▶ SELECTED TEXT:
_ _ _ _

For low-cost k-12, aid would not be a dependable source of funding because household funding would be unable to make up for the shortfall when the donors withdraw their funds.

After aid and government spending, the third funding option is commercial investment.

The commercial investment comprises Private Equity (PE) and Venture Capital (VC) investments, which focus more on financial returns than impact, making it difficult to invest in low-cost k-12 education. Their desire for significant returns on investment informs why they invest in high-growth areas like education technology and mid-priced/premium k-12 education that generate about 30% returns on investments worth as much as $30 million.

In Nigeria, mid-priced/premium k-12 schools generated a tuition revenue of as much as $72 million from 2015-2016, with an annual growth rate of about 10%—appealing to commercial investors. Low-cost k-12 education cannot generate such revenue for investors because most students in this category are poor. Therefore, the investors would have to target a large number of students before they can reap the returns for their investment.

For instance, Bridge Academies, which targets low-income students in Edo state, is not expected to break even until it enrolls at least 500,000 students. This might deter commercial investors, especially if they are mainly focused on profitability.

The right investment for impact

The final investment option for low-cost k-12 schools is impact investment.

Impact investment is a perfect intersection between investing for financial returns and investing for impact or humanitarian needs. It’s a form of patient capital (investment horizon is usually 5-10 years) where the investors are concerned with the financial gain they obtain from their investment and the social impact on the economy.

_ _ _ _

▶ TASK PROMPT:
From the passage on funding low-cost k-12 schools, extract the section that opens at the words "For low-cost k-12, aid" and stops after "is commercial investment.".

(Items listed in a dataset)
_ _ _ _

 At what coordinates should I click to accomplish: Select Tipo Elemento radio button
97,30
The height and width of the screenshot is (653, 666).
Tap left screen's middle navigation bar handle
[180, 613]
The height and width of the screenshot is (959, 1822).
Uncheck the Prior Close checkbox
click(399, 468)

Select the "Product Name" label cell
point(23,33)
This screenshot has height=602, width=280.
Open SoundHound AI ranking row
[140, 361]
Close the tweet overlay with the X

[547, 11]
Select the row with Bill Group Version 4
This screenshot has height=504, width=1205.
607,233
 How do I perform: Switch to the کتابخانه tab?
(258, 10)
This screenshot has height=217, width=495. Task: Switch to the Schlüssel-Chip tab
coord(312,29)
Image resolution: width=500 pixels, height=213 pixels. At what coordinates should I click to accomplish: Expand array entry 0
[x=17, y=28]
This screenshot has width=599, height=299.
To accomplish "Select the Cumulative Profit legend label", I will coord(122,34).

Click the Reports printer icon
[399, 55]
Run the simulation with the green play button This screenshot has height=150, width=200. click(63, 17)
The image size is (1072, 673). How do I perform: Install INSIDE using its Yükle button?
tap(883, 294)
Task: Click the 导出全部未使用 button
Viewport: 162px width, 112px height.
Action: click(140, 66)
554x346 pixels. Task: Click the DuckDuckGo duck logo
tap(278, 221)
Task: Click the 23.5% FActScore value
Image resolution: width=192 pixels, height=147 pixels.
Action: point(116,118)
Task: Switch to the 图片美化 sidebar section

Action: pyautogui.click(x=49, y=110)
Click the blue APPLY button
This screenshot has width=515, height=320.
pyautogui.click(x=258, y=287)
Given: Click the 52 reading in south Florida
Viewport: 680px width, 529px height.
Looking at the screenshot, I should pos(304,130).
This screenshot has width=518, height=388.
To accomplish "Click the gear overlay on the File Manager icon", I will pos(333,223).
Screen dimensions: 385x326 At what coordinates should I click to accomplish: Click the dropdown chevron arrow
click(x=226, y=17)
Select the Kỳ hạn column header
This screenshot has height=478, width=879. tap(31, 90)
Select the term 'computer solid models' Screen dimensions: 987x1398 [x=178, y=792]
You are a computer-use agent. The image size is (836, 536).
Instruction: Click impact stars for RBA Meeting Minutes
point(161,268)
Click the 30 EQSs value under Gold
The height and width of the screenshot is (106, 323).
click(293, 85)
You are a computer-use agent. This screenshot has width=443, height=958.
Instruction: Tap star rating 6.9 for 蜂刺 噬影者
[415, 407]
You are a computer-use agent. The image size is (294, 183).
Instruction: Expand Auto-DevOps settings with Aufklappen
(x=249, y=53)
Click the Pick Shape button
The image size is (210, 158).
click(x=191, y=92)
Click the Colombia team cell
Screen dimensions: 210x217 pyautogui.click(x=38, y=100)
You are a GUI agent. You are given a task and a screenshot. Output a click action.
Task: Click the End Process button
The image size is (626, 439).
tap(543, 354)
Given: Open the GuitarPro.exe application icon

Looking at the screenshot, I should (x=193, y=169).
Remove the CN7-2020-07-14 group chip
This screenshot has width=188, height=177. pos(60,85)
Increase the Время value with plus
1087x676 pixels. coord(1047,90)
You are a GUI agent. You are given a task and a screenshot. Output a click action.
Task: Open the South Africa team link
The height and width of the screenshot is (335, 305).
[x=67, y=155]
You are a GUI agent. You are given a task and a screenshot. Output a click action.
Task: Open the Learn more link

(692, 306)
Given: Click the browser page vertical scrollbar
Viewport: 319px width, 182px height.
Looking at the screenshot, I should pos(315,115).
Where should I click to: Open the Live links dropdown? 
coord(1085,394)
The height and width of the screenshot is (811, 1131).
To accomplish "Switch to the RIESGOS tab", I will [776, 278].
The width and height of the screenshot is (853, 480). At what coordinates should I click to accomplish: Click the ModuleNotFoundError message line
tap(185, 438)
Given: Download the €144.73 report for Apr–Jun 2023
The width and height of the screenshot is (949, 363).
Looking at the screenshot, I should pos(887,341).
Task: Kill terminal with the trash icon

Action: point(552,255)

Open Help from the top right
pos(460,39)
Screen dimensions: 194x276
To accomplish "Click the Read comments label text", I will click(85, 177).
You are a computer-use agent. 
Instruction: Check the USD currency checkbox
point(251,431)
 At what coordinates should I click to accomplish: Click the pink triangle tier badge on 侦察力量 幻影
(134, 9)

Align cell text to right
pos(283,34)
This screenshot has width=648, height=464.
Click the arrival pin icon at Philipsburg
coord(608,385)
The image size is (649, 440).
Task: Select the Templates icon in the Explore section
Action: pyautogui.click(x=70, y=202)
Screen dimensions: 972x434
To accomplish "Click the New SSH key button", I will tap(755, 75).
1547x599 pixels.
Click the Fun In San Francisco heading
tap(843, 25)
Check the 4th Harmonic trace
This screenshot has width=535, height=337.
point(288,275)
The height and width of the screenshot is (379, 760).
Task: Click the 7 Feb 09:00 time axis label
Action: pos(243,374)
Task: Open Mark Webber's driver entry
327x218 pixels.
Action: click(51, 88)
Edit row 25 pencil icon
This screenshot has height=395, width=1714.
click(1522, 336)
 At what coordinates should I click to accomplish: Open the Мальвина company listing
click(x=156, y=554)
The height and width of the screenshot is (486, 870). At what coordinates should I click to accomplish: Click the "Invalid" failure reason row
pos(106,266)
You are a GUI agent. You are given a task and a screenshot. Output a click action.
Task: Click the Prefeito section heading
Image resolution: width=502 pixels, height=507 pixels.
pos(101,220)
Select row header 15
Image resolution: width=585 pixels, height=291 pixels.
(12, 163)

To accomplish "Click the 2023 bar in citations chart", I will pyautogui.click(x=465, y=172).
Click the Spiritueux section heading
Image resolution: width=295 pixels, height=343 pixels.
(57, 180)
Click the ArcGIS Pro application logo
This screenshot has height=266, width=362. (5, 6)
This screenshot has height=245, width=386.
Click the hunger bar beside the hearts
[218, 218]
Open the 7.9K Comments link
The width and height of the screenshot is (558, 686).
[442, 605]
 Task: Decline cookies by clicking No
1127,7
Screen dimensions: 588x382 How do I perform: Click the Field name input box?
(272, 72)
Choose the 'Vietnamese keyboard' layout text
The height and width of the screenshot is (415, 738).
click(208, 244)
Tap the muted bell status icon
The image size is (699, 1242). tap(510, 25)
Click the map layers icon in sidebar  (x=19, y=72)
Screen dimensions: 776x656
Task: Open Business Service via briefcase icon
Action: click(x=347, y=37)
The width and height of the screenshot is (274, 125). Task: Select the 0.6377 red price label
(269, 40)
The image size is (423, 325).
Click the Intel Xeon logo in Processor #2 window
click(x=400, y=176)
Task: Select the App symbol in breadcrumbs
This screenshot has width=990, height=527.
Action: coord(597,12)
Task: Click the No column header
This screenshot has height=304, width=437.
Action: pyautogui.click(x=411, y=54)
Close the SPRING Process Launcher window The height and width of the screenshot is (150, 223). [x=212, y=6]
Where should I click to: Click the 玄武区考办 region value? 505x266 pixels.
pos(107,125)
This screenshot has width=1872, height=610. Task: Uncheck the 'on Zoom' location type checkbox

_ _ _ _

▶ RESPONSE TO THIS TASK:
For low-cost k-12, aid would not be a dependable source of funding because household funding would be unable to make up for the shortfall when the donors withdraw their funds.

After aid and government spending, the third funding option is commercial investment.